Work task → Lines with "avatar": copy each one from the listing below.

Source material →
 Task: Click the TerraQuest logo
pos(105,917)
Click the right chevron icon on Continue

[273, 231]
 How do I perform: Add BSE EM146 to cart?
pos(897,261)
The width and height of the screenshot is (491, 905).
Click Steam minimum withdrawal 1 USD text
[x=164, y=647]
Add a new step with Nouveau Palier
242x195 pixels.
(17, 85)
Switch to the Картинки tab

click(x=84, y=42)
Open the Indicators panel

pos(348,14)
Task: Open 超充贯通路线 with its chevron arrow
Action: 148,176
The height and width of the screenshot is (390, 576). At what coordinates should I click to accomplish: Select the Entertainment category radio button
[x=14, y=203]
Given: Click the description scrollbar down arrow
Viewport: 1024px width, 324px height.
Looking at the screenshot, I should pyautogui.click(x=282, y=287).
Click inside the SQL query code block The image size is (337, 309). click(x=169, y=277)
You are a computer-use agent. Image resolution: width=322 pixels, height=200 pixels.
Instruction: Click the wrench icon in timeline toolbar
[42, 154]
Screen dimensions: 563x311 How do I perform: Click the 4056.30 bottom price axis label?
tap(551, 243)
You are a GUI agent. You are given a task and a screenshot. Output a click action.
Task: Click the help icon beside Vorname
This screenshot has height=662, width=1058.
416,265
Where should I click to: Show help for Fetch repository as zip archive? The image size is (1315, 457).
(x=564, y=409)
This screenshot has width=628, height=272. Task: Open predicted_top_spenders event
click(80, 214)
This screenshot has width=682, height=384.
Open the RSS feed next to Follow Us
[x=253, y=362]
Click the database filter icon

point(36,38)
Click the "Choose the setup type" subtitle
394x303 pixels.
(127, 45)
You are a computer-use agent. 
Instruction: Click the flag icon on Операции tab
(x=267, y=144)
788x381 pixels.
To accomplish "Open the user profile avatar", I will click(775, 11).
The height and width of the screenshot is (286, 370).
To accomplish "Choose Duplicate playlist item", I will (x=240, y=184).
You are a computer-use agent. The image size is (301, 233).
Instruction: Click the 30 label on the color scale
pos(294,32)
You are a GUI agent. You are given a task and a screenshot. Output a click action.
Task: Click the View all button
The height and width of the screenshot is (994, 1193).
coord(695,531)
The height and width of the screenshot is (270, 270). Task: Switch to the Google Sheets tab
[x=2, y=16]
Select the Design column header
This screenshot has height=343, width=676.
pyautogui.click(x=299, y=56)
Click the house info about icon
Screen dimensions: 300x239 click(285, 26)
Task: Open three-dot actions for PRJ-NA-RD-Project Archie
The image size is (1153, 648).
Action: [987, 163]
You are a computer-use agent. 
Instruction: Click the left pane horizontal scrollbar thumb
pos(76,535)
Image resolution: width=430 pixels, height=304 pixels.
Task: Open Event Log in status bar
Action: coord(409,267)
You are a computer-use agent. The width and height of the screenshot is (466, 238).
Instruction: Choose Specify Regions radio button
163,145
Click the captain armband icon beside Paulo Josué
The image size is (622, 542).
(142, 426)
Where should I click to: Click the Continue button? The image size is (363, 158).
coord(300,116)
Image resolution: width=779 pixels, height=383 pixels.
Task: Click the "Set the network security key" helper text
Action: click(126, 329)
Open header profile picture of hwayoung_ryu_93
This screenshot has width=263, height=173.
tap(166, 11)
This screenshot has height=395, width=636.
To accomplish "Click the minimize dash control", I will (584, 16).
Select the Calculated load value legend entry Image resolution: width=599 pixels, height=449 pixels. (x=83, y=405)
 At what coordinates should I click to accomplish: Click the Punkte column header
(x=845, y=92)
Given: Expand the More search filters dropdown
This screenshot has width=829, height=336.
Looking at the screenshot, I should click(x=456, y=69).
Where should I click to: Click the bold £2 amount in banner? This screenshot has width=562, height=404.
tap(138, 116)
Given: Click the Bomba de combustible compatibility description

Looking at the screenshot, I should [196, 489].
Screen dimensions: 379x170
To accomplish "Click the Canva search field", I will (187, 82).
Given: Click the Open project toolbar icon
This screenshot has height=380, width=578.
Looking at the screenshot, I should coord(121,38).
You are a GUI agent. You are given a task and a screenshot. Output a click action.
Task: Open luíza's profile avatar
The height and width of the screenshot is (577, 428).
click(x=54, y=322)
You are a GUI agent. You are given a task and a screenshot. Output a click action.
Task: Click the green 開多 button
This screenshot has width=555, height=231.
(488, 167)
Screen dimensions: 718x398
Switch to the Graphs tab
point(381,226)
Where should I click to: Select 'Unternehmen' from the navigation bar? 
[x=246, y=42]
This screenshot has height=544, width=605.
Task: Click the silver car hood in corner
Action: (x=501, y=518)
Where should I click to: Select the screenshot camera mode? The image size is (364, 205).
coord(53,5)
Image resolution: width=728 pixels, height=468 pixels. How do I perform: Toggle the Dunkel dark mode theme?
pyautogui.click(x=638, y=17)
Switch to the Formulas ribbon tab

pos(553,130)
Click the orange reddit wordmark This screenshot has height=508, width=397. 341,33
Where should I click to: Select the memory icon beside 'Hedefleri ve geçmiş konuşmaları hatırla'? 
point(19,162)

Task result →
To accomplish "Open the user profile avatar", I will click(775, 11).
Task: Open luíza's profile avatar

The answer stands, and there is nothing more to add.